In embodiments of this disclosure, when the plurality of consecutive first image frames are obtained, sampling points in different phases may be downsampled for different first image frames in the plurality of consecutive first image frames, so that at least two adjacent second image frames in a plurality of consecutive second image frames obtained through downsampling have different sampling points in same pixel modules, that is, pixel information in different phases in the plurality of consecutive first image frames can be obtained through downsampling processing. Therefore, when super-resolution processing is performed on the plurality of consecutive second image frames, correlation between pixel information of the plurality of consecutive second image frames can be effectively used to compensate for pixel information that is of a static object (for example, a leaf, a house, a warning sign, and the like) and/or a dynamic object (for example, a license plate of a moving vehicle) and that is lost in a downsampling process of each second image frame, so that there are fewer errors between a plurality of consecutive third image frames obtained through restoration and the plurality of original consecutive first image frames. This improves restoration authenticity and achieves better restoration effect.

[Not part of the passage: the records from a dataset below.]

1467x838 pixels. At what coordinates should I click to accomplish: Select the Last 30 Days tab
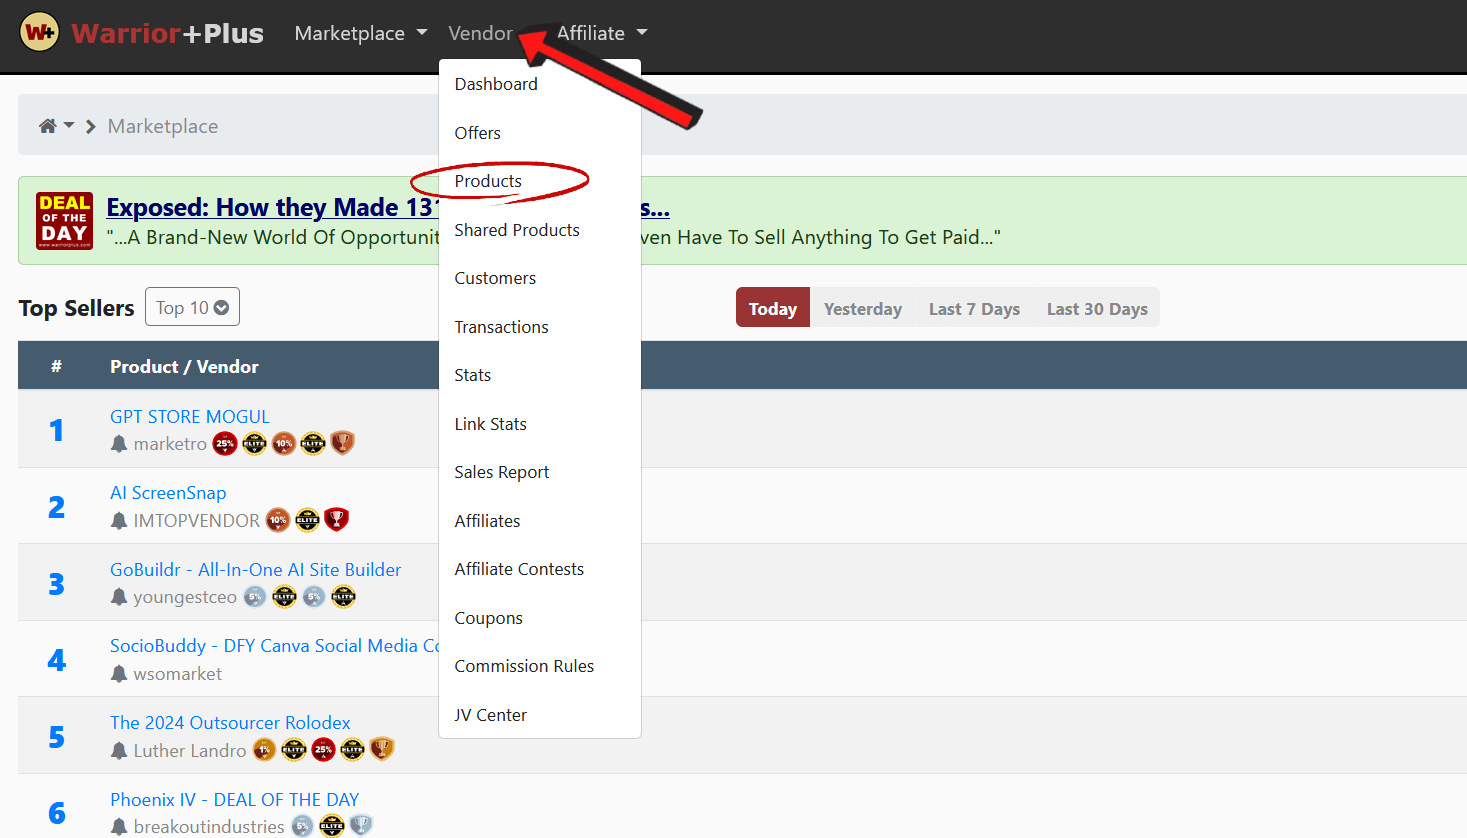coord(1096,309)
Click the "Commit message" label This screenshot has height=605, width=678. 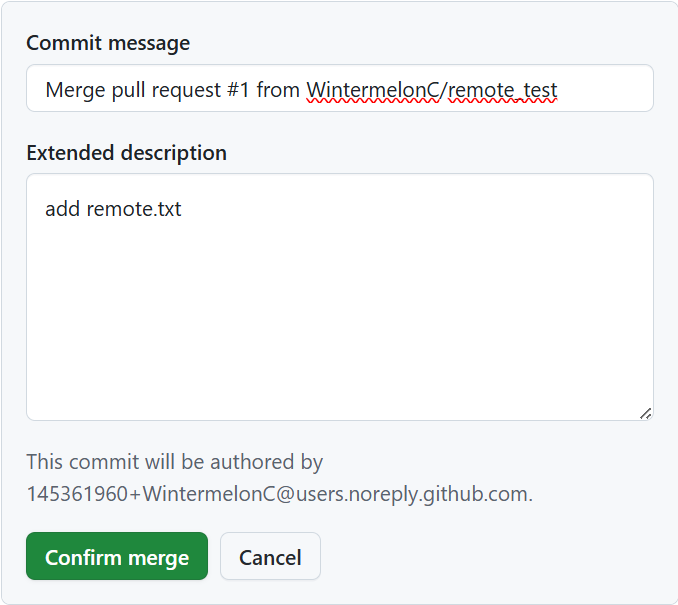pos(108,43)
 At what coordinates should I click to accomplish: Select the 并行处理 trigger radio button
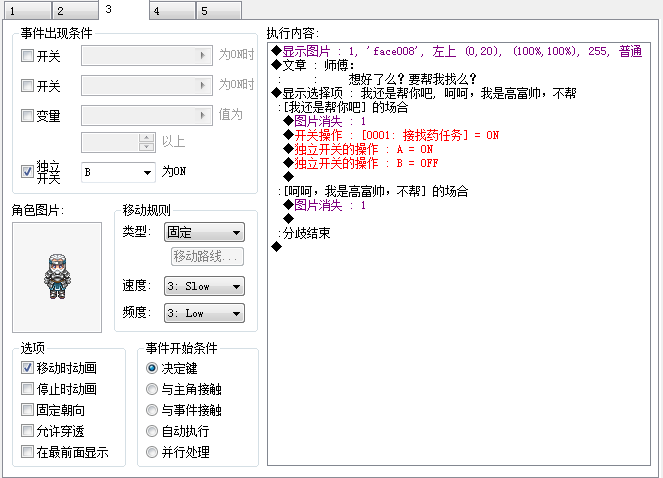tap(152, 452)
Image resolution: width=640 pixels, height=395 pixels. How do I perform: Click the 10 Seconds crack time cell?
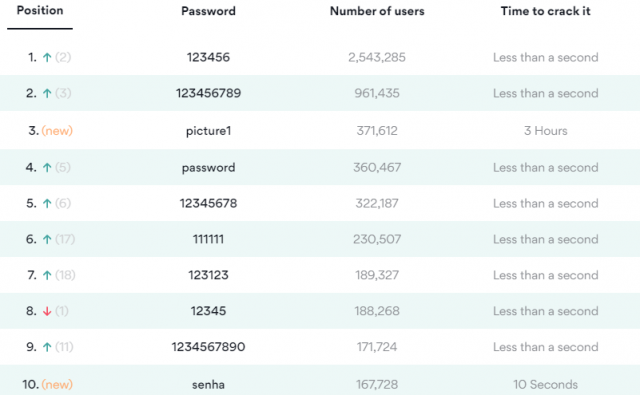(x=545, y=384)
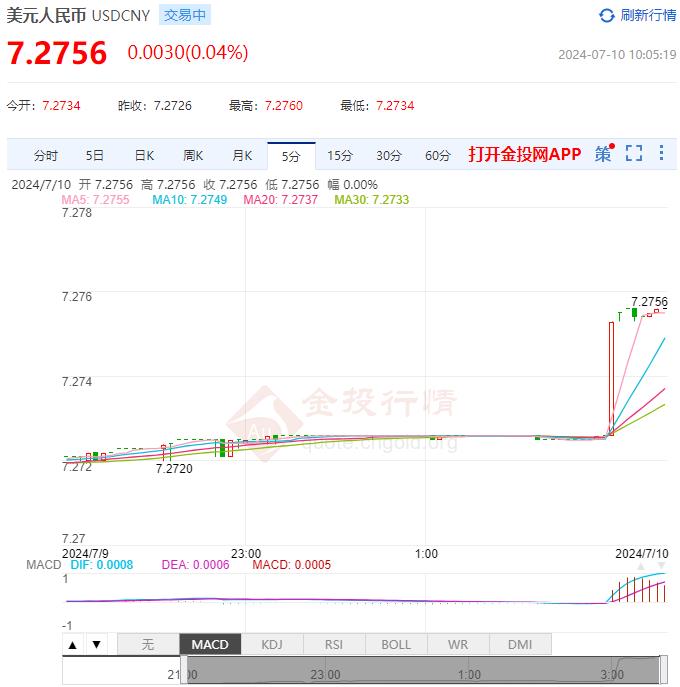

Further, the following uses the image processing system shown in FIG. 7 as an example to describe a process of performing training by using deep learning to obtain the downsampling network and the super-resolution network in embodiments of this disclosure. A process of training the downsampling network and the super-resolution network may include two steps. In the first step, encoding and decoding (or other processing like denoising and deblurring) operations may not be considered, but downsampling training and super-resolution training are performed based on a plurality of training image frames according to a deep learning algorithm, to obtain the downsampling network. In the second step, the downsampling network obtained in the first step may be fixed, codec (or other processing like denoising and deblurring) degradation and other operations may be introduced, and super-resolution training is performed by using a degraded image frame to obtain the super-resolution network. The following describes the two steps in detail with reference to FIG. 9 and FIG. 10.

As shown in FIG. 9, a process of training the downsampling network may include the following steps.

S11: Train an initial downsampling network based on a plurality of training image frames Y11 to Yli (i is an integer greater than 1), to obtain a plurality of sampling image frames Y21 to Y2i, where sampling points of at least two sampling image frames in the plurality of sampling image frames Y21 to Y2i have different phases.

S12: Train an initial super-resolution network based on the plurality of sampling image frames Y21 to Y2i, to obtain a plurality of training restoration image frames Y31 to Y3i; adjust the initial downsampling network and the initial super-resolution network based on errors between the plurality of training restoration image frames Y31 to Y3i and the plurality of training image frames Y11 to Yli, and perform S11 and S12 again; and when the errors fall within an acceptable error range, determine the currently obtained downsampling network as a final downsampling network obtained through training.

As shown in FIG. 10, a process of training the super-resolution network may include the following steps.

S21: Perform codec degradation processing on the plurality of sampling image frames Y21 to Y2i output by the downsampling network obtained through training, that is, encode the plurality of sampling image frames Y21 to Y2i, and then decode encoded image encoding data, to obtain a plurality of degraded sampling image frames Y21′ to Y2i′.

S22: Train the initial super-resolution network based on the degraded sampling image frames Y21′ to Y2i′, to obtain the plurality of training restoration image frames Y31 to Y3i.

S23: Adjust the initial super-resolution network based on errors between the plurality of training restoration image frames Y31 to Y3i and the plurality of training image frames Y11 to Yli, and perform S22 (or S21 and S22) again; and when the errors fall within an acceptable error range, determine the currently obtained super-resolution network as a final super-resolution network obtained through training.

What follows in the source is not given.